• ranger207 2 days ago

    Patlabor: The Movie is pretty good but (IMO) nothing special. The OVAs/TV shows are very slice-of-life and have a much slower tempo than the movie. (From the article: "One memorable episode of the TV series was about the tribulations involved in getting a Chinese restaurant to deliver to the base.") The second movie is much darker and more cerebral, a la Ghost in the Shell (same director), and was previously discussed on HN at https://news.ycombinator.com/item?id=37916306. Overall though the whole franchise is very enjoyable

    • Barrin92 2 days ago

      > The second movie is much darker and more cerebral

      It's one of the most underrated animated movies there is I think. There's a limited edition I was lucky to grab in a pretty random store in Tokyo years ago that comes with two books, one has a lot of the storyboards and the other contains interviews with Oshii and he considered it the most important movie he made for its exploration of post WW 2 Japan. And although GitS is great I think it's a bit of a shame that it overshadows Patlabor so much, in particular internationally.

    • Terr_ 2 days ago

      > decidedly quotidian view

      That makes me think of Planetes, which follows a space-junk cleanup crew.

      Being "hard" sci-fi, it too might end up being prescient.

      • ranger207 2 days ago

        I loved Planetes, but it's unfortunately unique, as there's not a lot of other hard scifi out there, and even less animation

        • Manabu-eo 3 minutes ago

          On top of my head I remember Uchuu Kyoudai and Rocket Girls for space exploration anime using even theoretically shorter term technology than Planetes.

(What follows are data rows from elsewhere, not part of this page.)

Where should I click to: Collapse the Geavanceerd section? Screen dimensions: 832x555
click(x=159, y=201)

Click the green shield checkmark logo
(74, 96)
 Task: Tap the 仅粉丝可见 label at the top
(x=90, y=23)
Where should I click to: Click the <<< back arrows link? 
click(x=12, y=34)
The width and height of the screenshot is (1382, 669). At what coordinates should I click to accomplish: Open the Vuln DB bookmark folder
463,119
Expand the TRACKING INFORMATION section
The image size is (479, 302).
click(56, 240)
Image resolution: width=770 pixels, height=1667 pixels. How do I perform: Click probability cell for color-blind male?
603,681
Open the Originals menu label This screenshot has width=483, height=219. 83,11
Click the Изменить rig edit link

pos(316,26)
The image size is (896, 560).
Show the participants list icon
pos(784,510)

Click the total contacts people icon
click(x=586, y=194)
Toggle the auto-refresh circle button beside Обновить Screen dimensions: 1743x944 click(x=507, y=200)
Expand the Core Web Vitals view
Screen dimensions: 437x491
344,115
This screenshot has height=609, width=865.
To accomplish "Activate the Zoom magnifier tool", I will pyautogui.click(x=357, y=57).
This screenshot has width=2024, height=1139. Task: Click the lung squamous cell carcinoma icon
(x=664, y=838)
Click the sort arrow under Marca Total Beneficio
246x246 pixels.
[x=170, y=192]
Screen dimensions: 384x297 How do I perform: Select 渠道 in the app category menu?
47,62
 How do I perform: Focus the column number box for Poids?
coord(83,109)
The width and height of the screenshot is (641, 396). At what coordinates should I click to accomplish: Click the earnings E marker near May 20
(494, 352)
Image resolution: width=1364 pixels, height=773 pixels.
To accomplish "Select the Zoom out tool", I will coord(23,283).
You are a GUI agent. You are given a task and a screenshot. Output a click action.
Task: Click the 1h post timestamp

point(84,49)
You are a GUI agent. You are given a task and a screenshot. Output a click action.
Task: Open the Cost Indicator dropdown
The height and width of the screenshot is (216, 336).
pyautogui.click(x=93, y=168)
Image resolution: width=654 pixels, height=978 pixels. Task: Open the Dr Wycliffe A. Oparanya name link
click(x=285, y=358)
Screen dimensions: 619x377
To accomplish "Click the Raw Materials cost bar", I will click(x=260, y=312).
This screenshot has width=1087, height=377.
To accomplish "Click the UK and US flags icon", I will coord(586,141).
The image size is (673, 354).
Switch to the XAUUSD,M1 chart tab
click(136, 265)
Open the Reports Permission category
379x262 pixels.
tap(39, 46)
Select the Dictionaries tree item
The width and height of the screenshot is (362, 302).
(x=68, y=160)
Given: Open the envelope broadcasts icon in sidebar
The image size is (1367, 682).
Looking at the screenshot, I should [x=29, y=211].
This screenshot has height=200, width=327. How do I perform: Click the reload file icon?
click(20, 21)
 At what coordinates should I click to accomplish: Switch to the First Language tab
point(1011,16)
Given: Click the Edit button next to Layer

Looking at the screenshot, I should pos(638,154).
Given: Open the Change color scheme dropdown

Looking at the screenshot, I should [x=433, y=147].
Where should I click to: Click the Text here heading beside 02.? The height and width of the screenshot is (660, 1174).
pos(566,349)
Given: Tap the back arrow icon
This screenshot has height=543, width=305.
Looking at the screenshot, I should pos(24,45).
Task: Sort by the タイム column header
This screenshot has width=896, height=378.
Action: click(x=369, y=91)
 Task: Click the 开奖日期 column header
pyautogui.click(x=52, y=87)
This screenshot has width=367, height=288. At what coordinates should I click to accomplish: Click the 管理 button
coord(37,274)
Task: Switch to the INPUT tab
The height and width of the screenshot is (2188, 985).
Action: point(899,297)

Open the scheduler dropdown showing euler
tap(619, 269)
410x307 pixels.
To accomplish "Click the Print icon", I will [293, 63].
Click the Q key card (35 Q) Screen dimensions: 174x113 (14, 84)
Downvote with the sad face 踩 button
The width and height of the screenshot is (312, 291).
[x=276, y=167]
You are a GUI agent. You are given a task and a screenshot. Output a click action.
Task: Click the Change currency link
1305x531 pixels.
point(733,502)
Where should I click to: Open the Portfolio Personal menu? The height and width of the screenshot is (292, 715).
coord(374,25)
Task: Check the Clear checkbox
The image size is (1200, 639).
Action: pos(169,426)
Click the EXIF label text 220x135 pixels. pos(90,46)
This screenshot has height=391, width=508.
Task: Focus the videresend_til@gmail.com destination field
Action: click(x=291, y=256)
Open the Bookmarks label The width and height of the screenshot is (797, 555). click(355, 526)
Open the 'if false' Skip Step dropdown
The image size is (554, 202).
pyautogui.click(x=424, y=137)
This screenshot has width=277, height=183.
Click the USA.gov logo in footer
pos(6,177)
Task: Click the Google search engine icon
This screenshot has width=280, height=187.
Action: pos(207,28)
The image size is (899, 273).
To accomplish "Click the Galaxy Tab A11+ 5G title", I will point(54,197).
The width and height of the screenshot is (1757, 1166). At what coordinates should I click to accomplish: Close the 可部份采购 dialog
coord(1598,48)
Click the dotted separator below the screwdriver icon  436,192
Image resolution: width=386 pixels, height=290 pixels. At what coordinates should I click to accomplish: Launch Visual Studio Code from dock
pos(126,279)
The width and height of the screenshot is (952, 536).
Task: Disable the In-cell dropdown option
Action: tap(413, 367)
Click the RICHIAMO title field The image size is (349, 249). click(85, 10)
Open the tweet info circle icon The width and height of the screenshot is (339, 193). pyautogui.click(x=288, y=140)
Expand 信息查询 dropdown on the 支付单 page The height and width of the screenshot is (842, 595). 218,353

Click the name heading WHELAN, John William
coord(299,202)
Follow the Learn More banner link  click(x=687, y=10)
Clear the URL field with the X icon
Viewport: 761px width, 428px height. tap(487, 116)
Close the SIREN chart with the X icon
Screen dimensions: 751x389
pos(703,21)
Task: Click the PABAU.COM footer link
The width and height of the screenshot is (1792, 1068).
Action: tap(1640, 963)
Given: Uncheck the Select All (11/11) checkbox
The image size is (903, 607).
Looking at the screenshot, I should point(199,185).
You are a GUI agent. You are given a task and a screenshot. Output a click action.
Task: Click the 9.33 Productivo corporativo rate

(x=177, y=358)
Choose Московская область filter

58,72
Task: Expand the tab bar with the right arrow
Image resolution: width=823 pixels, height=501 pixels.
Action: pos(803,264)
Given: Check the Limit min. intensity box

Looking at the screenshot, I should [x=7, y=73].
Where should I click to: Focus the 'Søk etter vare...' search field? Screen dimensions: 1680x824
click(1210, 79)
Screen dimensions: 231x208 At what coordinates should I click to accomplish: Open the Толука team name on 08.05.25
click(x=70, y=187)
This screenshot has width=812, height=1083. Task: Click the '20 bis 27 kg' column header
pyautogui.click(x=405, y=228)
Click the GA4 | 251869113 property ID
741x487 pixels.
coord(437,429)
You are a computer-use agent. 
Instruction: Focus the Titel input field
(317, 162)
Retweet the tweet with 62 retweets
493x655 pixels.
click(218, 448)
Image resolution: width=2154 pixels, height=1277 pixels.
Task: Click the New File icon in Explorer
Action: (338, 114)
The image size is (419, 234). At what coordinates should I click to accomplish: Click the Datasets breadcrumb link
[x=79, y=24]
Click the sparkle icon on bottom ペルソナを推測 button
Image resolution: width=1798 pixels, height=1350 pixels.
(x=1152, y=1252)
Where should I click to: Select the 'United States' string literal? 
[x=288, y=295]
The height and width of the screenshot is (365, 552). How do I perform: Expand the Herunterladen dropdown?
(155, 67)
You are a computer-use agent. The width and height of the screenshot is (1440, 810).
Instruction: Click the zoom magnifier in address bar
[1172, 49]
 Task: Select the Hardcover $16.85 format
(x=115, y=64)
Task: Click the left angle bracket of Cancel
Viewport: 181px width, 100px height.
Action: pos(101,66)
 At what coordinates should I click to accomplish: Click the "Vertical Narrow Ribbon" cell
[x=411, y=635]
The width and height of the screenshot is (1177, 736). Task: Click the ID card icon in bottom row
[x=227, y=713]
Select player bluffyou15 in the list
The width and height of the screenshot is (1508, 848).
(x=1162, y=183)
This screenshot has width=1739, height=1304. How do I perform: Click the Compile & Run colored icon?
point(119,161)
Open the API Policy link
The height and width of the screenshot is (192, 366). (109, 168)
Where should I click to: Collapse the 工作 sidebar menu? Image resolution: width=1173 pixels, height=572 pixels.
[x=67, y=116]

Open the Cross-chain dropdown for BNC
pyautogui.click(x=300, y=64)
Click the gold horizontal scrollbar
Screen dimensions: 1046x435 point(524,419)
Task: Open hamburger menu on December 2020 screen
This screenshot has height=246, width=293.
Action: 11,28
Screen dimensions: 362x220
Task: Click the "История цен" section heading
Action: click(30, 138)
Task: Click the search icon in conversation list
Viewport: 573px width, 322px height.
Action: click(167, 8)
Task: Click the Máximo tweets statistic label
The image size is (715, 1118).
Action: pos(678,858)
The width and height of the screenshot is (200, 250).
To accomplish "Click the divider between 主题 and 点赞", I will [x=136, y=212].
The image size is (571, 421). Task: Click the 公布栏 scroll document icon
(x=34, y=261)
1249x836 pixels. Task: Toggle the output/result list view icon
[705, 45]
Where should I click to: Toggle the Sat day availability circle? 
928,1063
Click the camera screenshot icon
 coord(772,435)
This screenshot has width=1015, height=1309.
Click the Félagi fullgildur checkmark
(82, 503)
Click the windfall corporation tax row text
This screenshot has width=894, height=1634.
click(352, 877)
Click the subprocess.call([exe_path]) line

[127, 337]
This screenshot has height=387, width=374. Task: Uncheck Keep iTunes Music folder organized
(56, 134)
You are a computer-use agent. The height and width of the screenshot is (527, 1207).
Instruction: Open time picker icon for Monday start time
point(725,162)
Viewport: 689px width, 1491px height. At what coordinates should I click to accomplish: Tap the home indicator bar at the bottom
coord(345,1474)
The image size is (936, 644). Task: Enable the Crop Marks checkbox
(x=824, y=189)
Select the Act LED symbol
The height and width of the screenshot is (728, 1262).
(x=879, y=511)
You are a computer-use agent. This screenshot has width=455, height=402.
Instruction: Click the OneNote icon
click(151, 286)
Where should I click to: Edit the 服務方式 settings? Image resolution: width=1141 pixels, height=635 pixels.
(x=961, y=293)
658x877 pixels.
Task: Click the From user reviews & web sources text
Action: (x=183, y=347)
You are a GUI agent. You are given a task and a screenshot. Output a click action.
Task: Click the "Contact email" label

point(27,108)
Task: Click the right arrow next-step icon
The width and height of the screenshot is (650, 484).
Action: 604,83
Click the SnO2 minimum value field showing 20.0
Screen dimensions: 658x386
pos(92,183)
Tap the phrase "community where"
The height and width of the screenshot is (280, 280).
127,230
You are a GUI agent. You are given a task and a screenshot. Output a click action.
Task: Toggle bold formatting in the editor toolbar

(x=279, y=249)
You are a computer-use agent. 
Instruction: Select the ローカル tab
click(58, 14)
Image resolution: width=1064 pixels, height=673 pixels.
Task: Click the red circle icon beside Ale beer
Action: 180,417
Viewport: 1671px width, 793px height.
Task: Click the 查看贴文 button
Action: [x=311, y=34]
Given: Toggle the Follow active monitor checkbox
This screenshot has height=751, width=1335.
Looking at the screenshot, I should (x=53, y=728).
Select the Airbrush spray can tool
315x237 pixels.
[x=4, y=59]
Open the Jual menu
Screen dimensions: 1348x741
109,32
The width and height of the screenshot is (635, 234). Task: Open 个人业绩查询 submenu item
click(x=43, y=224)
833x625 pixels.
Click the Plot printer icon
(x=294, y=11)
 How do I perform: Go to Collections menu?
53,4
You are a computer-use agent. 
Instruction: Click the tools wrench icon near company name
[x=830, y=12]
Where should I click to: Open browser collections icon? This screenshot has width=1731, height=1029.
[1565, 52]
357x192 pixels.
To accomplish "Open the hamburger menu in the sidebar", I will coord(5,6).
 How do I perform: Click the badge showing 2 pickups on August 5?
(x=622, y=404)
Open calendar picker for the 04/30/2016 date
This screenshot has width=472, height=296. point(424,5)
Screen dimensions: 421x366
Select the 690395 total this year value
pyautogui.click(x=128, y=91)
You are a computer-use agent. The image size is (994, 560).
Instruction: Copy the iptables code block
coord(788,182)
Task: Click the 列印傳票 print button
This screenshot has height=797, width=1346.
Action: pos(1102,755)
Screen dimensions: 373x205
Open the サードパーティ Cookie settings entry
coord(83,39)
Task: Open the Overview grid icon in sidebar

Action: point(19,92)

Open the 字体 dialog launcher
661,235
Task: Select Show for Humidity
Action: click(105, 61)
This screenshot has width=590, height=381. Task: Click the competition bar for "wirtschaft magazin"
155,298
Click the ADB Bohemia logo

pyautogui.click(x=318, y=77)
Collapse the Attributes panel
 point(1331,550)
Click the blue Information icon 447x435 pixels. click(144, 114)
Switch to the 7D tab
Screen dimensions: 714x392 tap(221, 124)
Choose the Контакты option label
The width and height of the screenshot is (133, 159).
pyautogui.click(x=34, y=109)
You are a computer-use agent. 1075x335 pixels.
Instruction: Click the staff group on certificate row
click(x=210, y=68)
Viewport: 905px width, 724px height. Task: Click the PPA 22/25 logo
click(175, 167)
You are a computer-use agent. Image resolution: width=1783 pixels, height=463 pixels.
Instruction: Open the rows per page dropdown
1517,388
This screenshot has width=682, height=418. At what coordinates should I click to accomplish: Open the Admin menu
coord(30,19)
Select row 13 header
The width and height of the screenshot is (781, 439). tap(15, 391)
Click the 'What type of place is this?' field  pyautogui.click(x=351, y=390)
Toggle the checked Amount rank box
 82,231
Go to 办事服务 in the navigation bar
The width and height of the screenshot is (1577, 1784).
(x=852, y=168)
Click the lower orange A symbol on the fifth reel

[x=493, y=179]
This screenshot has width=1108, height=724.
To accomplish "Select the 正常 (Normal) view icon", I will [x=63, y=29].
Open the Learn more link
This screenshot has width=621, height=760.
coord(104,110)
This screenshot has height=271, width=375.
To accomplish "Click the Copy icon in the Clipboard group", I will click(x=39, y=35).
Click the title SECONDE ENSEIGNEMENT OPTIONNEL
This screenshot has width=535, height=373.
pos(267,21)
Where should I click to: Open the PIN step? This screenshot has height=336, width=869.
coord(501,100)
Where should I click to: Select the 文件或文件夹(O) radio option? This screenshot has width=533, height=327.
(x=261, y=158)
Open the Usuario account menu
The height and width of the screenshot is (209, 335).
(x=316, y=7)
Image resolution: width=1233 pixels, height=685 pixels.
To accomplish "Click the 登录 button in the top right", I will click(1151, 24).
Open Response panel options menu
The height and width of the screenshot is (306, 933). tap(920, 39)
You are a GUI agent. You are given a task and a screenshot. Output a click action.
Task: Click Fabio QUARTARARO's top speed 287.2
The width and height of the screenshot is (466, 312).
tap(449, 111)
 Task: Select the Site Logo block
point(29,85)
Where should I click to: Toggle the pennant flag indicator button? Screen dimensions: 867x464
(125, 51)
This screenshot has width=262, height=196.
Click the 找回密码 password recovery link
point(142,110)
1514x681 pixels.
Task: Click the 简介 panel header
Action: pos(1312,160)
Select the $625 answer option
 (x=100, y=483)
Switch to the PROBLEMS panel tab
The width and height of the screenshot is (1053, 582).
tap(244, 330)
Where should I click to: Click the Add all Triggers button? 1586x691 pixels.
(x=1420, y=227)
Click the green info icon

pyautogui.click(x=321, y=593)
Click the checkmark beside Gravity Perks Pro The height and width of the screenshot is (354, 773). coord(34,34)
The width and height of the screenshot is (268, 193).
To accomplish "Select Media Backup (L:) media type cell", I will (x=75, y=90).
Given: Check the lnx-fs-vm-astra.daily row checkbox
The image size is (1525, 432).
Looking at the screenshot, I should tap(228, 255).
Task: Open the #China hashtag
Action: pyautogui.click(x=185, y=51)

Futatsu no Spica is similar to Uchuu Kyoudai, but is not really scifi as it's 99.9% drama on earth, so it doesn't really count. The anime also stops at a weird place,

          In special, I was reminded of Rocket Girls by the Polaris Dawn mission recently. EVA from a capsule, highly eliptical earth orbit, all private mission, etc.

      • MrDrMcCoy a day ago

        Anyone know a place it can be watched? Just checked all my subscriptions and came up dry :/

        • netsharc 2 days ago

          > the Ukrainian military’s reliance on Starlink, a satellite-based internet provider run by Elon Musk, whose stance on the war is at least Putin-curious.

          Ha, "Putin-curious" is an amazing phrase.